What the CNC Machine Shop Means to You

Take a look around. What do you see? Metal. You see things made out of metal, you see things with meal parts, and you see other things that – somewhere along the line – depended on metal to be manufactured.

You’ve heard of the large computers that were so large they took up entire rooms. Yet you’re likely reading this article on a small computer, or maybe even an ultra-portable tablet or phone. Without the fast, effective, and precise machines used to make the components that go into your computer, things would be very different and the possibility of living in a society where computers only exist in small numbers would be very real.

While it might seem like something you hardly need to worry about, it never helps to know about how the many things you come to rely on came to be. That’s where the unsung hero of the manufacturing world enters the equation: the CNC machine shop.

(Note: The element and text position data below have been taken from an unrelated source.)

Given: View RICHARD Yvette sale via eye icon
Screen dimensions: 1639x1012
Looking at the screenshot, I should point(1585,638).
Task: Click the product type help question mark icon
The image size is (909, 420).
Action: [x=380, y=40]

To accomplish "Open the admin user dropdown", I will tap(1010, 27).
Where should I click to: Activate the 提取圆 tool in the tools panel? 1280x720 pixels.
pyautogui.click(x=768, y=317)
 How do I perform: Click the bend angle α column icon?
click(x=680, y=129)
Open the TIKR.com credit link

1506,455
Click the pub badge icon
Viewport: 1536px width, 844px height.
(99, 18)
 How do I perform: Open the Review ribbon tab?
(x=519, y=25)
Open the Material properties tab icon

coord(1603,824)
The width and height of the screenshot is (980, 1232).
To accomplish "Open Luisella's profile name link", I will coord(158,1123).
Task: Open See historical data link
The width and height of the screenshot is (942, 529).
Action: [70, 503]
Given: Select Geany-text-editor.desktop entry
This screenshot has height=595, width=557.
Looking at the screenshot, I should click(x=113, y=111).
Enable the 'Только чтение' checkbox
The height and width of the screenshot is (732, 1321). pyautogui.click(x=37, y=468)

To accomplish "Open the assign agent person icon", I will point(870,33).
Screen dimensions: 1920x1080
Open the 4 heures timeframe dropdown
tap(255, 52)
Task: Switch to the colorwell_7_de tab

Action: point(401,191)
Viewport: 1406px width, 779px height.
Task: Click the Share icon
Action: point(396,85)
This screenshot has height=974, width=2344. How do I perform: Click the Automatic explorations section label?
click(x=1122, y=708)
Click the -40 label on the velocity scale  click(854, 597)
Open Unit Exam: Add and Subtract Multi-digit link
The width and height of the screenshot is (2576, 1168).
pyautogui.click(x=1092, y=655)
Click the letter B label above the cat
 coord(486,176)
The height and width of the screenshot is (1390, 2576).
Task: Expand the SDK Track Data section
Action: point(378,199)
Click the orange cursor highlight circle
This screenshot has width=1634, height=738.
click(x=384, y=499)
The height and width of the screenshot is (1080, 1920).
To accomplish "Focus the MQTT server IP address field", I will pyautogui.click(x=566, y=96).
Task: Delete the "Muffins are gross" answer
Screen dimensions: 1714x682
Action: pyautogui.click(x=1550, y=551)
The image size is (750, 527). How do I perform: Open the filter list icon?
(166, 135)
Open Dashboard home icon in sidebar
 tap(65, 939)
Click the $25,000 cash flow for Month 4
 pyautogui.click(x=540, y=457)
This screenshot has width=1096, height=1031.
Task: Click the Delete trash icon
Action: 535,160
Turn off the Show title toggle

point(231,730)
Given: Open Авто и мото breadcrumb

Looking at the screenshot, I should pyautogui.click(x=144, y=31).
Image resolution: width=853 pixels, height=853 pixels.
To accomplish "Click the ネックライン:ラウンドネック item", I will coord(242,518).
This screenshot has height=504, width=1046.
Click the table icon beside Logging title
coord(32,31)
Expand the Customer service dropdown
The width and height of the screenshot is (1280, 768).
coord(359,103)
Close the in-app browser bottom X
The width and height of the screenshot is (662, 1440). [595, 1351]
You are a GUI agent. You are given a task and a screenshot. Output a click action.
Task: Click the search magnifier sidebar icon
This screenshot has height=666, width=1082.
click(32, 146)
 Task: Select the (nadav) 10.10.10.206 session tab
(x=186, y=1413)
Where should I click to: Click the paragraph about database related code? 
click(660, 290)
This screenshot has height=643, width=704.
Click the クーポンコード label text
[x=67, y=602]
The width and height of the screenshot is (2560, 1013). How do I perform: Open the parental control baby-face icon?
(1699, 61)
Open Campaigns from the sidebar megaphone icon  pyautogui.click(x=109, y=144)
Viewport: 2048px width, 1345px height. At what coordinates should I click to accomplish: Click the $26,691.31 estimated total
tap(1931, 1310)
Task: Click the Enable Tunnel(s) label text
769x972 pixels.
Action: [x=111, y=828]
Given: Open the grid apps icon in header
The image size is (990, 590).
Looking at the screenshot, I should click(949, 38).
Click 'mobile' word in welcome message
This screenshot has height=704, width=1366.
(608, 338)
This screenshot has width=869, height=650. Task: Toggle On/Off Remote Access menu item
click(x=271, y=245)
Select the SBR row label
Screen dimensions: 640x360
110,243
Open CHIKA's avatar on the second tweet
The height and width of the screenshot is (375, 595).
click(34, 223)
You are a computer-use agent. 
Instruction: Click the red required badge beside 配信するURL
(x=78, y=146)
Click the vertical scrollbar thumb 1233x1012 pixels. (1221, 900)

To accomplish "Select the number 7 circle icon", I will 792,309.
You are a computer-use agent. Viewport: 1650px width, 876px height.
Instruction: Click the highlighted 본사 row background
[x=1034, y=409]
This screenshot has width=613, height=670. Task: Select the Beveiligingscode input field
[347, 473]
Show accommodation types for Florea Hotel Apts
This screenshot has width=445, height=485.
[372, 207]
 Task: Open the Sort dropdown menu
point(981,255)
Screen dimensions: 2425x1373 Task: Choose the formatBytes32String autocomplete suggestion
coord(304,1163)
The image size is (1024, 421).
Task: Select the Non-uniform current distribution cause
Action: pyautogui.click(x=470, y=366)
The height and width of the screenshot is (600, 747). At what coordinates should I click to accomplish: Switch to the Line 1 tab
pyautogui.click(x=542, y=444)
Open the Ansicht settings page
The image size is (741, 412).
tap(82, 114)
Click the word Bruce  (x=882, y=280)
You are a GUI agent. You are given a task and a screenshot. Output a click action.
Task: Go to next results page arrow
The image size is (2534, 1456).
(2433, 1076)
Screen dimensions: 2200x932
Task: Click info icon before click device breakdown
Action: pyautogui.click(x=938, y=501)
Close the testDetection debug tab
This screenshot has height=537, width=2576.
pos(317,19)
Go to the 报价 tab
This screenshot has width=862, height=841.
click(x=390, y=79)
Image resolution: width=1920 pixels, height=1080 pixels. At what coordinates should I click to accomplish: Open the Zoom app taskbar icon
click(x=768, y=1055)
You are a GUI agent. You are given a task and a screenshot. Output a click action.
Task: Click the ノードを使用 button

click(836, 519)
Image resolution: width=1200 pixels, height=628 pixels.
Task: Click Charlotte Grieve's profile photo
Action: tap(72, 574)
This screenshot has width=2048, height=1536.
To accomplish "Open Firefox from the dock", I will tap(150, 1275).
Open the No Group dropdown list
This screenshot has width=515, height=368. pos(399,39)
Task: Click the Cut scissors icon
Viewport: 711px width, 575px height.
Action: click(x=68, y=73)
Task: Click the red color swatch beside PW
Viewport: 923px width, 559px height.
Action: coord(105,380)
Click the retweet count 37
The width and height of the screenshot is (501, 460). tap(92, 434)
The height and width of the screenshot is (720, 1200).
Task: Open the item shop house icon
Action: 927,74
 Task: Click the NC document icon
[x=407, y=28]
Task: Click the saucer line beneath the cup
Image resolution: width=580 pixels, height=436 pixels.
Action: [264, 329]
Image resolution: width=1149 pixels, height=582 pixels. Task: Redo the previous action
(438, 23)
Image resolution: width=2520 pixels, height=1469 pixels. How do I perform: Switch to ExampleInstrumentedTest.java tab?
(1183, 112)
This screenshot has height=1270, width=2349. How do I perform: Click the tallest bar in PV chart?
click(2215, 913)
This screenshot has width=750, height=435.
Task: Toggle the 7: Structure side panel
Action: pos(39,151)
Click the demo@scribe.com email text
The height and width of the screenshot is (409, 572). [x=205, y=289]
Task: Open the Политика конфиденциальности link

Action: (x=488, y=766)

The CNC machine shop is the oft-forgotten shaper of the many metal parts, components, products, and things that have come to make a difference in our lives.  By exact definition, a machine shop is nothing more than a place where metal is cut, formed, and shaped by – you guessed it – machine tools. However, the concept of the machine shop has evolved from something akin to the fabled medieval “smithy” to modern high-tech multi million dollar businesses without a hammer or anvil to be found.

Somewhere during the evolution of the modern machine shop the level of technology and innovation increased. With the impact of the industrial revolution,  the rapid production of tools precipitated the birth of tools that could mass-produce more tools. It might sound redundant, but it’s true. Imagine the first batch of machines capable of manufacturing more machines that would then manufacture even more machines.  With the ability to quickly fabricate and mass-produce machines with standard interchangeable parts, more businesses had the opportunity to produce more products.

So now, when you think about the metal components in your home, your car, or the machines that were critical when it came to making the parts that go into them, you take advantage of years of history and innovation dating all the way back to the industrial revolution and beyond.  Today however, the main technology responsible for most of the metal products we benefit from is CNC, short for computer numerical control.

When you drive your car or use your computer, you directly benefit from CNC machinery, a technology that the business barons of the industrial revolution could only dream of.  So what is it? Numerical control, in the simplest sense, refers to the automation of machine tools, like industrial milling and boring machines. This way, instead of machining tools being controlled by the hand-cranks and levers of the 18th century, they are fully automated by programmed commands, stored on the computer and easily repeated whenever the machine shop needs to run a second part. This makes producing the same part, over and over again extremely simple and cost effective.

Before CNC there as just numerical control, which required a programmer to produce tapes that were used to input the proper commands. However, once more modern computers came into prominence, number subroutines could be used to more quickly and effectively enter a list of points and speeds to produce the list of “instructions” a machine needed to produce a given part.

Before long, computer numerical control l (CNC) was used alongside with computer aided design (CAD), making both the design and machining of metal products even faster and more effective, bringing everything from car parts and precision electronic components from the manufacturer to your home, and ultimately expanding the kinds of products available to the masses.